Saved entries:
------------------------------
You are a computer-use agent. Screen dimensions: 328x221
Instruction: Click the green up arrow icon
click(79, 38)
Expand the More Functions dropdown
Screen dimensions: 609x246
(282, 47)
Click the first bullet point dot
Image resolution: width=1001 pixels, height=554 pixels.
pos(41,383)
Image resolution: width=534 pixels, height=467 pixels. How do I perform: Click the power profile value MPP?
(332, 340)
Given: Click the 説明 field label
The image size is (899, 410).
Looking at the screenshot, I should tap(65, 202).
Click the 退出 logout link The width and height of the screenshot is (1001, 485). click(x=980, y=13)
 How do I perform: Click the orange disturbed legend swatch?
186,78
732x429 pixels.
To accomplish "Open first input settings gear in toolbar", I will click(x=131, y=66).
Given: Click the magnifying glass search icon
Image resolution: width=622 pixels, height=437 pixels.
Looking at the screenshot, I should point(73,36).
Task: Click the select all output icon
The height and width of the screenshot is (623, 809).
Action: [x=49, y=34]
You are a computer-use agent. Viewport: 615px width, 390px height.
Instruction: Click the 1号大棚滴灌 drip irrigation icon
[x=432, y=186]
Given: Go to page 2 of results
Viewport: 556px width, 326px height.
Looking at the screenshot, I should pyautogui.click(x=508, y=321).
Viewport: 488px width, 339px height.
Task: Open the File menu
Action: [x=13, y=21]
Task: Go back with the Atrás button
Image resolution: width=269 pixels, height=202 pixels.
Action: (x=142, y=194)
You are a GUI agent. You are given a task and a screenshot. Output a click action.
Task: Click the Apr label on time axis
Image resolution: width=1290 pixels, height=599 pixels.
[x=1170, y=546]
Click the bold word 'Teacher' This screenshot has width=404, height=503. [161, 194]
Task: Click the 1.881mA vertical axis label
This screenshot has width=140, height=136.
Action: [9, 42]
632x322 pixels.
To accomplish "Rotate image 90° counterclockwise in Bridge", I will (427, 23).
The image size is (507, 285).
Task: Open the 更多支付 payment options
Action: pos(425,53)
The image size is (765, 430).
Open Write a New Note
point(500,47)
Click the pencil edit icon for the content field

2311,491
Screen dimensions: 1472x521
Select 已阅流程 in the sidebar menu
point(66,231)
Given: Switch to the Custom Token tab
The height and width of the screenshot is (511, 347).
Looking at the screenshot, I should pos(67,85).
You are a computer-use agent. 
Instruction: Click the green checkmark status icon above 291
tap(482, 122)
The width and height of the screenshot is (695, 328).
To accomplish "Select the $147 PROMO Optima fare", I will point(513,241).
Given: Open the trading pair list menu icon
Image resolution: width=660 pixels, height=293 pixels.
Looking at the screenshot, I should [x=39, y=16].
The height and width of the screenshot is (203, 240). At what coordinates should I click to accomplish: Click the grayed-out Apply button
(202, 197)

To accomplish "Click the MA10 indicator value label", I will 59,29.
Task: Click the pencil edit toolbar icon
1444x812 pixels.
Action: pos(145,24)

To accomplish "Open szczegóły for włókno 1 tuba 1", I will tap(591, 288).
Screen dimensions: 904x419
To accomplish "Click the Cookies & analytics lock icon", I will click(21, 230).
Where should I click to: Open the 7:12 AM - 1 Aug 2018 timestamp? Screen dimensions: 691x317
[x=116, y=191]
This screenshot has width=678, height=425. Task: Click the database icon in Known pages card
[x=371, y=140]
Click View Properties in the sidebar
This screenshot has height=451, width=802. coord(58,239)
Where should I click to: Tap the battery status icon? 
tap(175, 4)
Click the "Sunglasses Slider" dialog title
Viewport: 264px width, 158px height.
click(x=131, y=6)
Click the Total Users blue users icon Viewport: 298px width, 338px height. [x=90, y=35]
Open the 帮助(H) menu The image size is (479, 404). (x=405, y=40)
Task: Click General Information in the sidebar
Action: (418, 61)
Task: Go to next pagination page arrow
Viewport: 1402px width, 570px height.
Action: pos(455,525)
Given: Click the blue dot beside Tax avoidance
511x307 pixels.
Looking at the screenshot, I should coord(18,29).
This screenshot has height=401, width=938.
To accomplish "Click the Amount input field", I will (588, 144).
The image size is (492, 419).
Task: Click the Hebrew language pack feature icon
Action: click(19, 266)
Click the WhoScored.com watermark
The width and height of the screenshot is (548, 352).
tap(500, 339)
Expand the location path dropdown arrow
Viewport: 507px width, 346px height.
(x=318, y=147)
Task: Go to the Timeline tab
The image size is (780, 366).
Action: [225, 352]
------------------------------
■ Aim:
Which lines of the listing above contain the string "dimensions"? Collect every one of them.

■ Result of this exercise:
You are a computer-use agent. Screen dimensions: 328x221
Screen dimensions: 609x246
Screen dimensions: 1472x521
Screen dimensions: 904x419
Where should I click to: Open the 7:12 AM - 1 Aug 2018 timestamp? Screen dimensions: 691x317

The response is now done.